Großbritannien
In England, Schottland und Wales können die Apotheken seit Jahresanfang
nicht mehr frei entscheiden, bei welchem Großhändler sie bestimmte
OTC-Medikamente bestellen. Denn der Pharmakonzern Johnson & Johnson
(J&J) hat für seine Produkte und die seines Tochterunternehmens
McNeil Exklusivvereinbarungen mit vier Großhändlern getroffen. Bis auf
einen Shortliner haben die Betreiber der großen Apothekenketten die
Zuschläge erhalten.
Partner von J&J sind die britischen Landesgesellschaften der drei paneuropäischen Pharmahändler Alliance Boots, Celesio und Phoenix sowie das Familienunternehmen Sigma. Damit geraten die ausgeschlossenen Lieferanten weiter unter Druck.
Originalprodukte werden seit dem ersten DTP-Vertrag von Pfizer vor fünf Jahren fast durch die Bank weg nur noch exklusiv geliefert. Die Hersteller verkaufen entweder nur noch über ausgewählte Großhändler oder nutzten diese sogar als reine Auftragslogistiker, die über eine Gebühr entschädigt werden.
Mit J&J wagt nun der erste OTC-Hersteller einen entsprechenden Vorstoß. Man habe die Struktur der Lieferkette auf den Prüfstand gestellt und eine umfassende Auslese durchgeführt, heißt es in einer knappen Erklärung. Mit dem neuen Vertriebsmodell würden die Komplexizität reduziert, die Effizienz erhöht und eine optimale Lieferfähigkeit sichergestellt.

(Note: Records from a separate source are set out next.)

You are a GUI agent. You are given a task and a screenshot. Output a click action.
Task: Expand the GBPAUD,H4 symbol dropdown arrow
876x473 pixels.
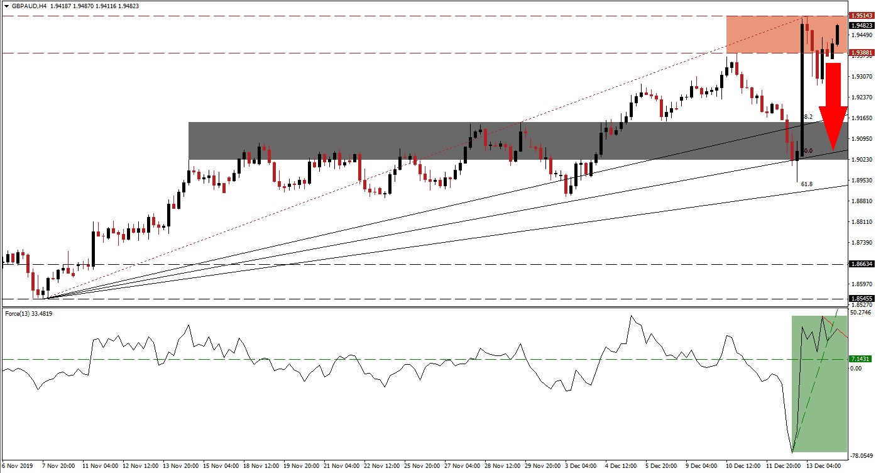(7, 6)
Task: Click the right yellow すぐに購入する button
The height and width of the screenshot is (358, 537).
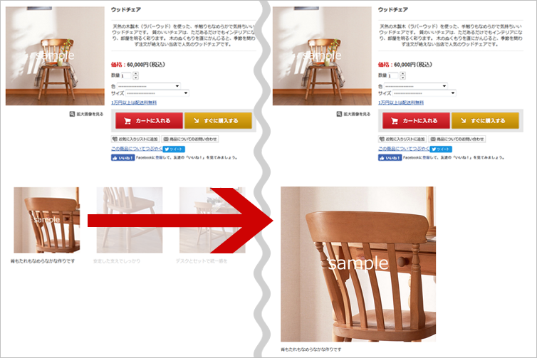Action: [x=485, y=120]
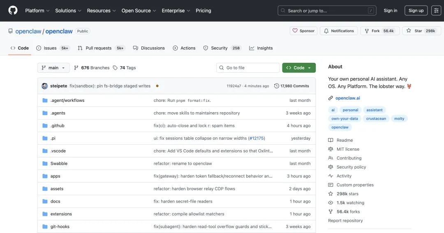
Task: Switch to the Pull requests tab
Action: click(x=98, y=48)
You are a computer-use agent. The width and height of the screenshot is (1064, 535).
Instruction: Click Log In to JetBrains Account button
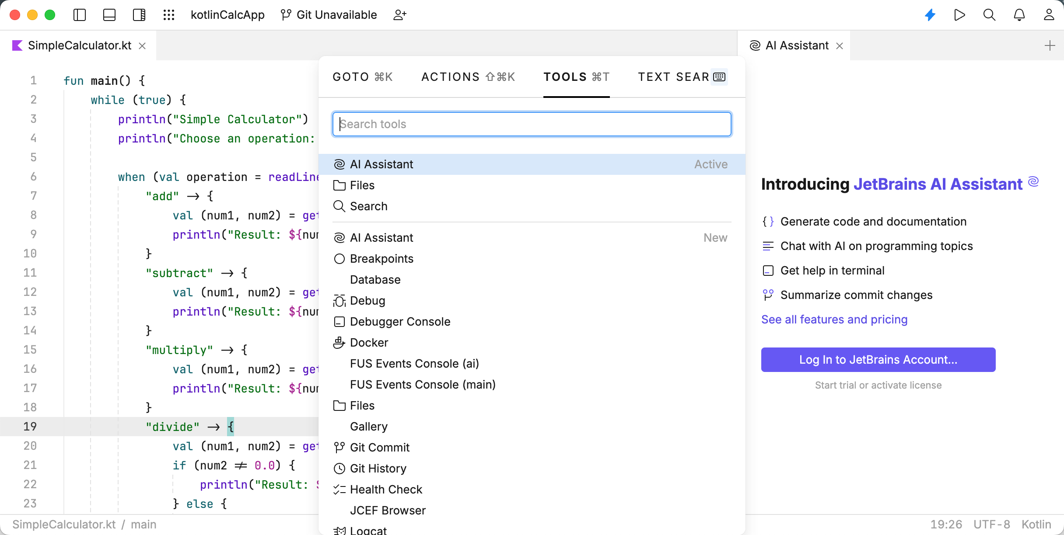coord(878,360)
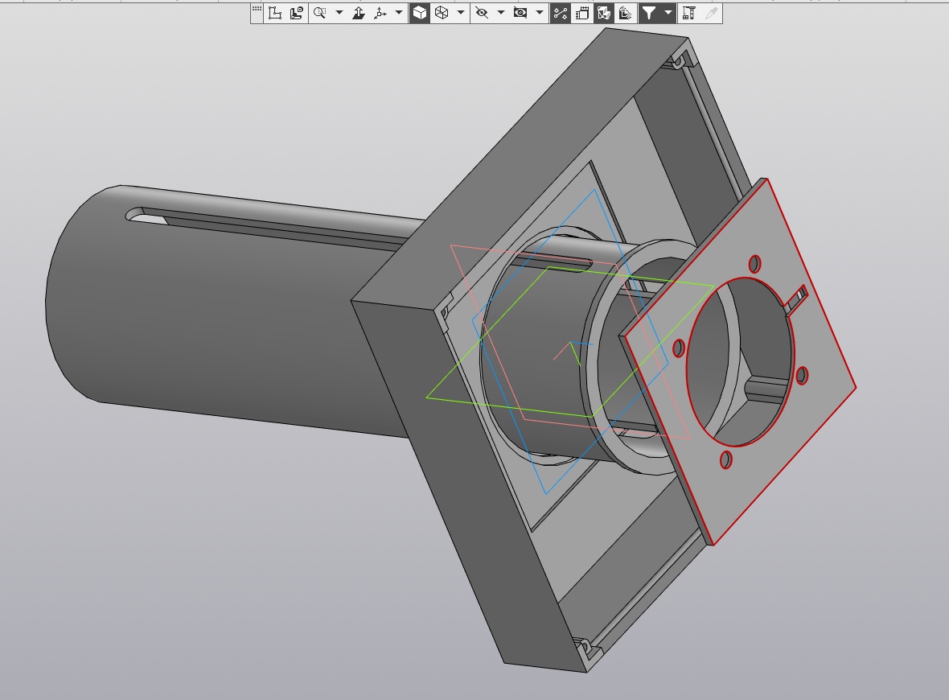
Task: Click the notepad layout icon
Action: pyautogui.click(x=582, y=13)
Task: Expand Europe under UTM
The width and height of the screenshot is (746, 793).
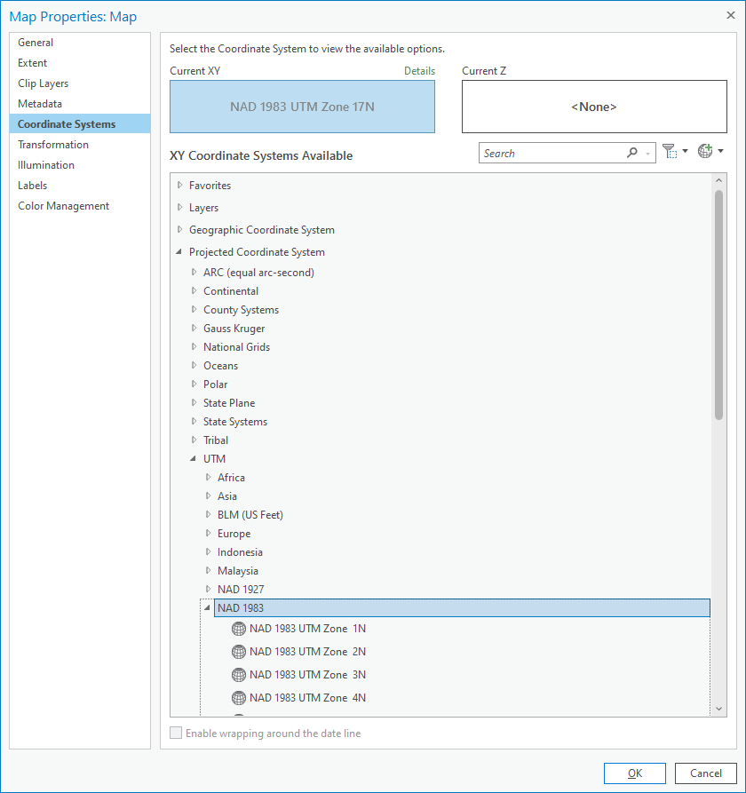Action: (208, 533)
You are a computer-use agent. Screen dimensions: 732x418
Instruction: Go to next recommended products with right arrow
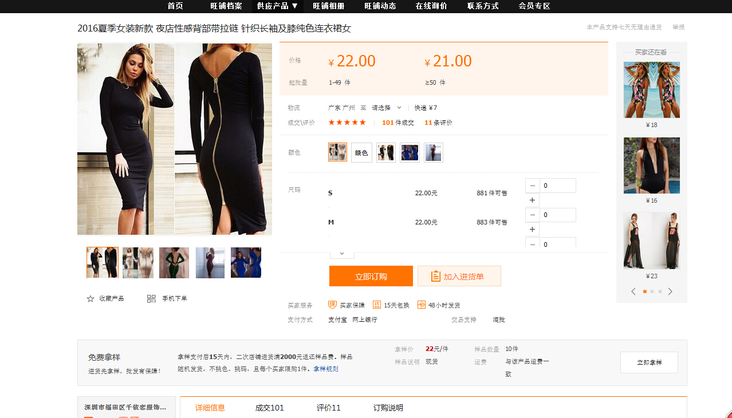pyautogui.click(x=670, y=291)
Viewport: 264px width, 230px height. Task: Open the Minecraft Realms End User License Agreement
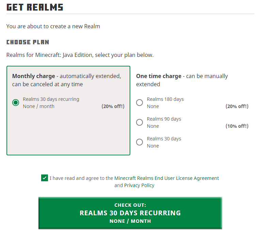tap(166, 178)
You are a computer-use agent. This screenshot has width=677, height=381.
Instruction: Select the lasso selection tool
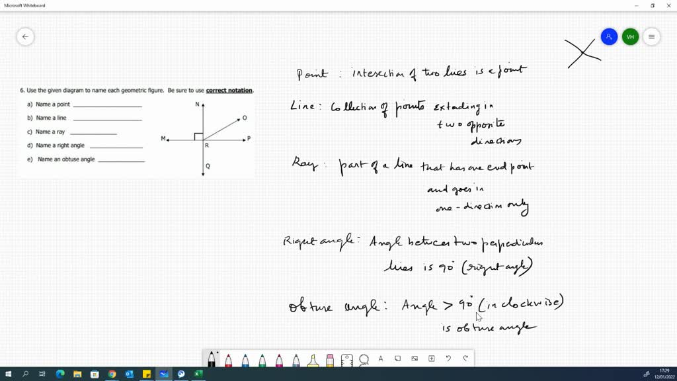point(364,359)
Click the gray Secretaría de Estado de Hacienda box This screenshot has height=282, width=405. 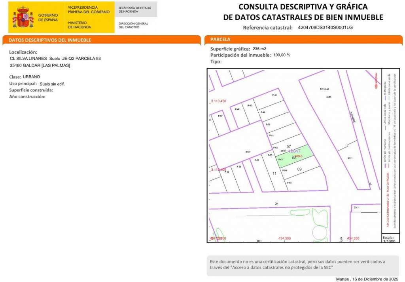(136, 10)
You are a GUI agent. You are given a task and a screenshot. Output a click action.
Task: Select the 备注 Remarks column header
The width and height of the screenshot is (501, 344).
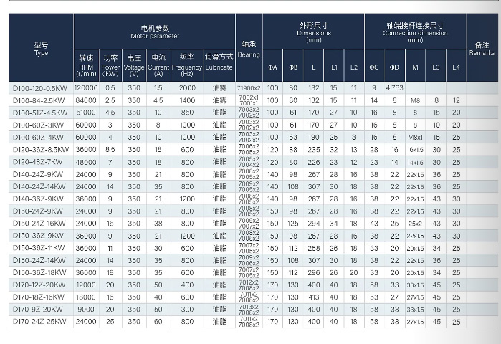point(481,49)
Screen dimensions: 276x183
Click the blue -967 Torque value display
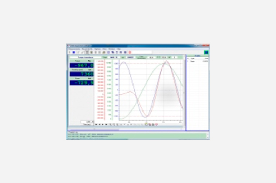[x=82, y=65]
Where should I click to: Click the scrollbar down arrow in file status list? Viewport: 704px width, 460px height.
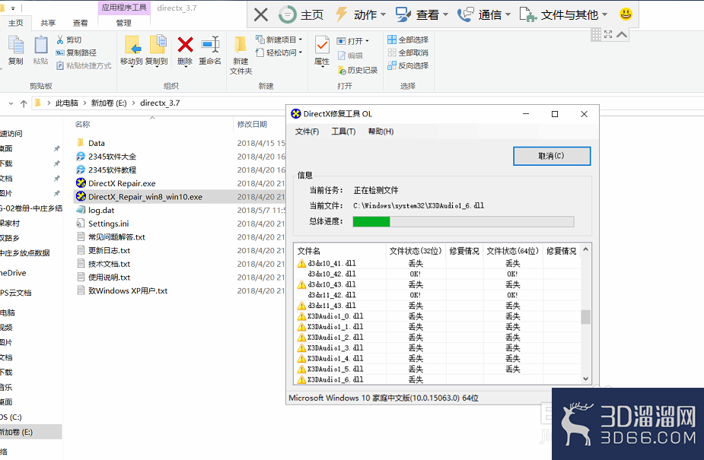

Tatsächlich dürfte es J&J – wie den anderen Herstellern im Rx-Bereich zuvor – darum gehen, den Vertrieb der eigenen Produkte besser kontrollieren zu können. Für die Apotheken bedeuten die sogenannten Exklusivvertriebsmodelle nicht nur zusätzliche Arbeit und Lieferprobleme, sondern auch eine Erosion bei den Konditionen.
Der Chef von Avicenna, einer der größten unabhängigen Apothekenkooperationen des Landes, warnte daher auch vor einer Destabiliserung des Wettbewerbes: Die Hersteller versuchten, die Margen zu kontrollieren. Außerdem würden die unabhängigen Apotheken noch weiter der Gnade der großen Kettenbetreiber ausgesetzt.
In Deutschland vertreibt McNeil unter anderem die Marken Dolormin, Imodium, Imogas, Livovab, Pepciddual und Terzolin. Zu J&J gehören außerdem bebe, compeed, Hexoral, Listerine, Neutrogena, Nicorette, o.b., Olynth, Penaten, Reactine und Regaine.
Auch hierzulande gibt es immer wieder Vorstöße von Pharmaherstellern, Durchgriff auf die Handelsstufen zu nehmen. Zumindest im Rx-Bereich wären die Modelle DTP (Direct to pharmacy) oder Reduced Wholesaler nicht mehr möglich: Denn mit der AMG-Novelle war auf Betreiben des Großhandelsverbandes Phagro ein Belieferungsanspruch für alle Großhändler eingeführt worden. Im Skontostreit mit Novartis hatte sich Phoenix vor einem Jahr unter anderem mit diesem Argument durchgesetzt.
In der Schweiz dagegen gibt es DTP sogar in der Freiwahl: Der US-Konsumgüterkonzern Procter & Gamble (P&G) lässt seit Sommer 2010 seine ParfummarkenGucci, Boss, Escada ausschließlich über die Galenica-Tochter Galexis an die Konzessionäre liefern.